In order to facilitate data retrieval and coding, the word stems were transcribed in standard orthography to avoid having the same word in more than one orthographic form. The CHAT conventions were used to be as faithful to reductions or alternative pronunciations of the word stem as possible.
@o was used to code not only onomatopoeics, but interjections and other discourse markers as well as forms the meaning of which could not be inferred and therefore did not qualify as a child- or family-form. As a result, searches for forms excluding -@o forms result in standard vocabulary.
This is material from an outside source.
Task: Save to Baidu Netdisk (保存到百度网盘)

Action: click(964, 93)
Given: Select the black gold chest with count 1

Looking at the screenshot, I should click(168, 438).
@c was used for child forms include short forms made up by the child as well as names he invented for places and people or animals. They are marked with @c when there is a risk of confusion with existing words, e.g.: Einfach@c 'simple' or Doppel@c 'double' are standardly used as shortcuts for naming a regular ('simple') bus and a doubledecker bus.
Other unique word forms which occur frequently are not marked:
Eichi 'squirrel' ( = stuffed animal)
echen / achen = dummy nonce words that Leo uses in all kind of circumstances, e.g. if he cannot or does not want to answer a question.
@f was used for family forms represent such as nicknames for the children as well as made-up adjectives and manner words as forms of word play.
@d was used for dialect words such as Luelle@d 'saliva' and luellen@d 'drool', 'slaver'
@t was used for test words such as glorpen@t, tammen@t, dotzen@t, seiken@t, Bral@t, Muhne@t
Common compounds like "Apfelbaum" 'apple tree' were transcribed as a single word, new compounds or very long and hard-to-parse units were transcribed with "+". e.g., Baby+Giraffe, Mama+Auto, Arno+Bett, Mini+Lokomotive, Super+Zug
"+" was also used to link names ("Tante+Ida"; "Rasender+Roland" (name of a train on the island of Ruegen') or fixed phrases and interjections (ach+du+lieber+Gott@o 'oh+my+God@o'), titles of books or songs (Winnie+der+Baer, Stille+Nacht), acronyms (L+K+W), complex numbers (neunzehnhundert+vierzehn). Consequently, the "+" sign cannot be taken as an indicator of noun-compounds, but rather serves to unite sequences of words that should be treated as one constituent in syntactic analyse. Care was taken that each combination of words is represented in just one form, but there may be variation with the same stem ("Babysachen" but "Baby+Teile").
Because Leo showed different forms of disfluencies and went through phases of onset stammering where it took him several attempts to finally produce the word or utterance he wanted, extra conventions had to be established to depict these phenomena while not inflating the lexical counts by transcribing the same element several times.
[MA] was introduced as a scoped symbol and stands for multiple attempts of producing a word or phrase &=vocalizes indicates that a sequence of mumbling preceded the articulation of the utterance. This way of representing disfluencies was preferred over xxx because in most cases Leo succeeded to produce an intelligible utterance in the end. These utterances will not have to be discarded from analyses because they have unintelligible elements in them.